Assignment.
Output the data in full. Keep every entry exactly as written.

Exercise data.
* * * * * * *
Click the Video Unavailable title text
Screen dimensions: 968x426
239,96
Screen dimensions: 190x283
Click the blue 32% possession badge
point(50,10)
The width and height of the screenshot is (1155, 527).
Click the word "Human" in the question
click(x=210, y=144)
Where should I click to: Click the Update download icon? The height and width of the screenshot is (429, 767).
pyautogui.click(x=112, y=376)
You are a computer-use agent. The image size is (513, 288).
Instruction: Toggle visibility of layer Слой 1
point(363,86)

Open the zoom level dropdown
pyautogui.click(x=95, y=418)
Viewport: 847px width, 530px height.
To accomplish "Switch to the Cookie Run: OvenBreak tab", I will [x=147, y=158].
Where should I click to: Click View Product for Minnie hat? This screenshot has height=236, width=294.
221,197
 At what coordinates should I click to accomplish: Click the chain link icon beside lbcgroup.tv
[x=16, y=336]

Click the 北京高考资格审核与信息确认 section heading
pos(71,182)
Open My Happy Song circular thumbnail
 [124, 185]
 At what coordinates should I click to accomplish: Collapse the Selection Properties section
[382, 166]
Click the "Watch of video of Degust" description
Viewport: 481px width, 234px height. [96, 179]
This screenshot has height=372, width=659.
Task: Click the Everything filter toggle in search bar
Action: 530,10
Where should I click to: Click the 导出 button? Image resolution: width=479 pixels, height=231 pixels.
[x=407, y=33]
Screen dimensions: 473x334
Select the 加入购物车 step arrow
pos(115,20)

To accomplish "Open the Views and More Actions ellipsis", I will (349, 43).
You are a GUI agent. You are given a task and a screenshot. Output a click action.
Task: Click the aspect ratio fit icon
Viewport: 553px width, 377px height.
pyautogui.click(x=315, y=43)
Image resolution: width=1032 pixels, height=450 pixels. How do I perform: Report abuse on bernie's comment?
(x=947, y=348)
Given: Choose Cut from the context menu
* * * * * * *
Solution to the exercise.
Click the Video Unavailable title text
Screen dimensions: 968x426
239,96
Screen dimensions: 190x283
Click the blue 32% possession badge
point(50,10)
The width and height of the screenshot is (1155, 527).
Click the word "Human" in the question
click(x=210, y=144)
Where should I click to: Click the Update download icon? The height and width of the screenshot is (429, 767).
pyautogui.click(x=112, y=376)
You are a computer-use agent. The image size is (513, 288).
Instruction: Toggle visibility of layer Слой 1
point(363,86)

Open the zoom level dropdown
pyautogui.click(x=95, y=418)
Viewport: 847px width, 530px height.
To accomplish "Switch to the Cookie Run: OvenBreak tab", I will [x=147, y=158].
Where should I click to: Click View Product for Minnie hat? This screenshot has height=236, width=294.
221,197
 At what coordinates should I click to accomplish: Click the chain link icon beside lbcgroup.tv
[x=16, y=336]

Click the 北京高考资格审核与信息确认 section heading
pos(71,182)
Open My Happy Song circular thumbnail
 [124, 185]
 At what coordinates should I click to accomplish: Collapse the Selection Properties section
[382, 166]
Click the "Watch of video of Degust" description
Viewport: 481px width, 234px height. [96, 179]
This screenshot has height=372, width=659.
Task: Click the Everything filter toggle in search bar
Action: 530,10
Where should I click to: Click the 导出 button? Image resolution: width=479 pixels, height=231 pixels.
[x=407, y=33]
Screen dimensions: 473x334
Select the 加入购物车 step arrow
pos(115,20)

To accomplish "Open the Views and More Actions ellipsis", I will (349, 43).
You are a GUI agent. You are given a task and a screenshot. Output a click action.
Task: Click the aspect ratio fit icon
Viewport: 553px width, 377px height.
pyautogui.click(x=315, y=43)
Image resolution: width=1032 pixels, height=450 pixels. How do I perform: Report abuse on bernie's comment?
(x=947, y=348)
Given: Choose Cut from the context menu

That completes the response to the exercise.